Thời gian: 10h15-11h15 sáng Thứ 3, ngày 12/08/2025

Địa điểm: Phòng 507 nhà A6

Tóm tắt: Argumentation Frameworks (AFs) are the key formalism of abstract argumentation, which is one of the main directions in argumentation research. An AF is mainly studied by means of its extensions, defined as subsets of arguments. In this work, we define a Boolean Network (BN) encoding for AFs, where BNs are a simple and efficient mathematical formalism that has a long history of research. We then show that the attack graph of an AF coincides with the influence graph of its encoded BN, and in particular preferred and stable extensions of this AF one-to-one correspond to minimal trap spaces and fixed points of the encoded BN, respectively.

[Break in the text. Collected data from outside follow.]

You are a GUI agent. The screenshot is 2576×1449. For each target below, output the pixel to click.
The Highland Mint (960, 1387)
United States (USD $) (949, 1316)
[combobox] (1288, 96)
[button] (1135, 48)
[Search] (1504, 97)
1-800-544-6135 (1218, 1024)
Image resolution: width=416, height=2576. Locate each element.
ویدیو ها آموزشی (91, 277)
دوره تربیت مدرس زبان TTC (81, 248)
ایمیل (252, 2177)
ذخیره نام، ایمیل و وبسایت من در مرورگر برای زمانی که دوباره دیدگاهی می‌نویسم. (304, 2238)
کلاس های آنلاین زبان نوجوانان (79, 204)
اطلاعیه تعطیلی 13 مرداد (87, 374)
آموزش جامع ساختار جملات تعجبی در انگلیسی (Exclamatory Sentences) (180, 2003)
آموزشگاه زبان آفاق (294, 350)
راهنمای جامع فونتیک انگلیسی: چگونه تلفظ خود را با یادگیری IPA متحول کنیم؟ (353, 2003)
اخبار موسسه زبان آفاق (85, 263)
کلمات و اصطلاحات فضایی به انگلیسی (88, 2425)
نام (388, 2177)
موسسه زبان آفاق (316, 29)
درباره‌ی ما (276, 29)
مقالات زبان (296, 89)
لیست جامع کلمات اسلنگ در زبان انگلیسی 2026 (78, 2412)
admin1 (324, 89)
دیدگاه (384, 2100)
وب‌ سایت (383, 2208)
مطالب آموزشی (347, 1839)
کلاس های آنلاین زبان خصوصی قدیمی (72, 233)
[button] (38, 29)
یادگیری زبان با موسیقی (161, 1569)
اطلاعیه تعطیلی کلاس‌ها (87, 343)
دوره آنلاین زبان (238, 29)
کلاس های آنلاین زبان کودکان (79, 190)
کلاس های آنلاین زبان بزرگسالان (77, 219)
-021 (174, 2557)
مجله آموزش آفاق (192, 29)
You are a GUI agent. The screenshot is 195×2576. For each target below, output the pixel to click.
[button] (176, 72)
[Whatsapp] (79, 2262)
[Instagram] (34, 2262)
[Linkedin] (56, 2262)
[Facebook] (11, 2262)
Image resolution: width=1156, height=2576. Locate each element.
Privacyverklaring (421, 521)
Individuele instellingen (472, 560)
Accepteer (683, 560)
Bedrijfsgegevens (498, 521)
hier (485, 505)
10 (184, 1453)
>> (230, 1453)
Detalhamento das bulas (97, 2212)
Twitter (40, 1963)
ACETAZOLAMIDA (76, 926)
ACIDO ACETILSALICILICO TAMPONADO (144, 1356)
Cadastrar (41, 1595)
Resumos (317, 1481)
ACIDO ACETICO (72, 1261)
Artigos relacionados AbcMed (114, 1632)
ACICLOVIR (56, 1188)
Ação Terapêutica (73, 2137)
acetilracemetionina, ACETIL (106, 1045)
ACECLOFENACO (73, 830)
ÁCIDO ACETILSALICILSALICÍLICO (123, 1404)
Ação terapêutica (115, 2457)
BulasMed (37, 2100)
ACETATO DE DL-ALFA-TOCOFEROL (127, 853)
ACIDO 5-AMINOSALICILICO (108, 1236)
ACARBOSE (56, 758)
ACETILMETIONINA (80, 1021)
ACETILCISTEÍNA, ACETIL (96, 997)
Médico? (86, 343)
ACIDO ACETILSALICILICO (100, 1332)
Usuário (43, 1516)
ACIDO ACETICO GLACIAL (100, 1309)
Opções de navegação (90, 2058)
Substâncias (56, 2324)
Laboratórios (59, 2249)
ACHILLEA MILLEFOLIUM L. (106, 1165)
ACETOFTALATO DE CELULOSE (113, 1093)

We also define a new concept for BNs called complete trap space, then show that complete trap spaces (resp. the percolation of the special trap space where all variables are free) in BNs one-to-one correspond (resp. corresponds) to complete extensions (resp. the grounded extension) in AFs. We use the connection to explore many new results relating extensions of an AF and (positive or negative) cycles in its attack graph. In particular, we show new upper bounds based on positive feedback vertex sets for the numbers of stable, preferred, and complete extensions. The established connection opens various directions of research in both areas.